Sobota z KRISPOL 1. Ligą Mężczyzn: Lechia Tomaszów Mazowiecki - APP Krispol Września 3:1
Lechia Tomaszów Mazowiecki pokonała APP Krispol Września 3:1 (26:24, 25:22, 20:25, 25:19) w meczu 17. kolejki KRISPOL 1. Ligi Mężczyzn. MVP został wybrany Bartłomiej Neroj. Pierwsze spotkanie tych drużyn również zakończyło się wygraną tomaszowian, ale wtedy padł wynik 3:2.

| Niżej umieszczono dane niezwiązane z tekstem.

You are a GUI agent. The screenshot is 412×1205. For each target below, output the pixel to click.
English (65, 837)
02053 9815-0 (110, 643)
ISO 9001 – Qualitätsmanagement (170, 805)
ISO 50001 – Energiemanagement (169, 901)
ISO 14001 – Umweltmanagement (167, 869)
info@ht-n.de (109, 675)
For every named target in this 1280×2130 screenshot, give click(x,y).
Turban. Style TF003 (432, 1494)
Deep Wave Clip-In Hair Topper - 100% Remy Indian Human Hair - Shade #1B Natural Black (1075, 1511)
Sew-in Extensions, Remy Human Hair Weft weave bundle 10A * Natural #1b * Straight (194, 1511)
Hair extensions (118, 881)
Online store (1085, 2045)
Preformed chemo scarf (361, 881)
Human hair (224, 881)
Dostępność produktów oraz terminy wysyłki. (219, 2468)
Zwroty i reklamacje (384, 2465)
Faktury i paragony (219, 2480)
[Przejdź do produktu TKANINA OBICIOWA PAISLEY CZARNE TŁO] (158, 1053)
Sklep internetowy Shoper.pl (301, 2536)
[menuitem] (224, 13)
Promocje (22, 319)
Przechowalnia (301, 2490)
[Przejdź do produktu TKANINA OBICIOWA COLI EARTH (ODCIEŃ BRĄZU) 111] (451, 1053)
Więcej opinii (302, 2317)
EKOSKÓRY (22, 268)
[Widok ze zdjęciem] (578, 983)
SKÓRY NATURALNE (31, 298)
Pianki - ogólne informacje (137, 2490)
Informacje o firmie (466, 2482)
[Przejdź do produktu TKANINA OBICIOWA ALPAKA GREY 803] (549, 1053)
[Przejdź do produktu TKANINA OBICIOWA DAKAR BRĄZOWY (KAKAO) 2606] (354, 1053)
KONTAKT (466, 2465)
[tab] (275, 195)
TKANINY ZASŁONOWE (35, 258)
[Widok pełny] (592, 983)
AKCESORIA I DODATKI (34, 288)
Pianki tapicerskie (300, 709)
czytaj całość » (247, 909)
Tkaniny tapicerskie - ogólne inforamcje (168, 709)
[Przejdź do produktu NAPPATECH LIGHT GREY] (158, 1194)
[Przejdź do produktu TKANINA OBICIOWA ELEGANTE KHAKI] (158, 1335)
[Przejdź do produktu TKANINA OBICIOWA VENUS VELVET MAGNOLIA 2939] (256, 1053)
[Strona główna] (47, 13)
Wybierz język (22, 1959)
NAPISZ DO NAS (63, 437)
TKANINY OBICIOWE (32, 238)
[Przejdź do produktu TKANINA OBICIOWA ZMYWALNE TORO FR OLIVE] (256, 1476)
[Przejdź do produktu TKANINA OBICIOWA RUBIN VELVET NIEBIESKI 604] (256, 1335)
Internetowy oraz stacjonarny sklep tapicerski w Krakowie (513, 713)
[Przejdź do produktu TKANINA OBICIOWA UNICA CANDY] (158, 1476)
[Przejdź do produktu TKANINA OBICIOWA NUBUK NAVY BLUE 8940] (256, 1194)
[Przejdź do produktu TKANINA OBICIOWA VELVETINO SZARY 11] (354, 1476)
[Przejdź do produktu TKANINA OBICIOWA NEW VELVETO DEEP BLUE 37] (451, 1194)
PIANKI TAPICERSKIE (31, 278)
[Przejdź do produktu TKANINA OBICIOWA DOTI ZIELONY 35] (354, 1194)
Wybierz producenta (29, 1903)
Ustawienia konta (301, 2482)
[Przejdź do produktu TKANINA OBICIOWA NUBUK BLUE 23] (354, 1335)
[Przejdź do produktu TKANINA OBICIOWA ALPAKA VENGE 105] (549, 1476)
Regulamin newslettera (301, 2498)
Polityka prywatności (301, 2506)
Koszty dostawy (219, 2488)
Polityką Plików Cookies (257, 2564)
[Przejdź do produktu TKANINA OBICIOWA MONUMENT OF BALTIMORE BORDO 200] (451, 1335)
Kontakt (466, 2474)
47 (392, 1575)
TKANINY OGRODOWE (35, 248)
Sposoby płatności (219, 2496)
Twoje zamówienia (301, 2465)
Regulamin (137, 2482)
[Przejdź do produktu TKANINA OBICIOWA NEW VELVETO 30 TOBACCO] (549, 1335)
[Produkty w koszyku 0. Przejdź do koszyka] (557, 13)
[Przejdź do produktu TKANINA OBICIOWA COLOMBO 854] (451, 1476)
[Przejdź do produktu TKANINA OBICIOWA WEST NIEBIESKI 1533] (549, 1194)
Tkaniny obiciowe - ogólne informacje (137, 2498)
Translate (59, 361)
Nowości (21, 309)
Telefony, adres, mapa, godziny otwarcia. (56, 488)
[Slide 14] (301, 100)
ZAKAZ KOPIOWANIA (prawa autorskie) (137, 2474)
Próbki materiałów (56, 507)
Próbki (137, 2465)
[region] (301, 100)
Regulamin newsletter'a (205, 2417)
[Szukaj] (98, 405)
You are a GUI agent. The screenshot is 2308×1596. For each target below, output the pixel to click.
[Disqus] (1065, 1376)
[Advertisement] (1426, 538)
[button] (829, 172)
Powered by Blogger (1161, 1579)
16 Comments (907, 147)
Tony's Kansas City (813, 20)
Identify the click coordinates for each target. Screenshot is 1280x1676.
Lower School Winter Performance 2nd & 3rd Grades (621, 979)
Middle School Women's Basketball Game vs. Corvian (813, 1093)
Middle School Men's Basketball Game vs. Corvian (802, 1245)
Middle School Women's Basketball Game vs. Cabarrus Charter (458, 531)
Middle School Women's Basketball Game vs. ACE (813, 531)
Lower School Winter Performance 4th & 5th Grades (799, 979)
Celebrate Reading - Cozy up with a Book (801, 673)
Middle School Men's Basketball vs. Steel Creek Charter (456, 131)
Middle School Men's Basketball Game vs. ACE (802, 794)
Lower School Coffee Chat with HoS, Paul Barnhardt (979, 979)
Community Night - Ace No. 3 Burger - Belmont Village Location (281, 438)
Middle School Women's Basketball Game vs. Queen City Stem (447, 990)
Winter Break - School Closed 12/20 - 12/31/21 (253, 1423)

Lechia Tomaszów Mazowiecki, która pomału przygotowuje się do ćwiećfinałowego meczu Pucharu Polski 2020 w sobotniej kolejce we własnej hali zmierzyła się z APP Krispol Września. Tomaszowianie nie mogli być zadowoleni z ostatnich dwóch swoich meczów. W starym roku przegrali na wyjeździe z Mickiewiczem Kluczbork, a tydzień temu również na wyjeździe musieli uznać wyższość Stali Nysa S.A. W dużo lepszej sytuacji byli wrześnianie, którzy w przeciwieństwie do swoich rywali odnieśli dwa zwycięstwa po 3:0 i o 16. kolejkach zajmowali 4. lokatę w tabeli. Znając potencjał obu drużyn należało spodziewać się zaciętej walki podczas sobotniego starcia. Podopieczni Bartłomieja Rebzdy, chcieli znowu poczuć smak zwycięstwa, a goście przedłużyć swoją serię zwycięstw.
Pierwszą partię spotkania od lepszej gry rozpoczęli wrześnianie 5:2. W ataku bardzo dobrze spisywał się Mateusz Jóźwik oraz Adam Lorenc. Tomaszowianie szybko odrobili straty 10:10. Ręki w ataku nie zwalniał Kamil Gutkowski oraz Michał Błoński. Do końca seta drużyny grały praktycznie punkt za punkt, wystrzegając się przy tym błędów własnych 14:14 i 18:18. Ostatecznie więcej zimnej krwi w końcówce granej na przewagi zachowali siatkarze Lechii, którzy wygrali 26:24.
Podopieczni Bartłomieja Rebzdy podbudowani wygraną w pierwszym secie, w kolejnym dość szybko narzucili przeciwnikom swój rytm gry 13:10 i 17:14. Bardzo dobrą dyspozycję utrzymał Błoński oraz Paweł Stabrawa. Siatkarze APP Krispol natomiast nie wystrzegali się prostych błędów. Po ich stronie nie funkcjonowała dobrze pierwsza akcja 19:21. Lechia nie dała sobie wyrwać z rąk wygranej. Zachowała chłodną głowę, zwyciężając 25:22.
Zawodnicy z Wrześni ani myśleli składać broni w tym spotkaniu. W kolejnym secie do połowy toczyli równą walkę z tomaszowianami 6:5 i 10:11. Z akcji na akcję coraz skuteczniejszy był Tomasz Narowski oraz Mateusz Zawalski. Do tego punkty dla swojego zespołu zdobywał Jóźwik 17:18. Praktycznie do końca toczyła się zacięta rywalizacja. Jednak tym razem szalę na swoją stronę przechylili podopieczni Mariana Kardasa 25:20.
Gospodarze szybko wyciągnęli wnioski z porażki i w kolejnej odsłonie wypracowali sobie przewagę 8:6. Chwilę później, dzięki mocnym zagrywkom i skutecznym kontratakom Lechia objęła prowadzenie 12:7. Zespół gości nie mógł znaleźć sposobu, aby zatrzymać przeciwników 8:14. Tomaszowianie do końca utrzymali koncentrację i nie dali już szans drużynie z Wrześni nawiązać równorzędnej walki. Lechia ostatnią partię wygrała pewnie 25:19 i przełamała się po ostatnich dwóch ligowych porażkach.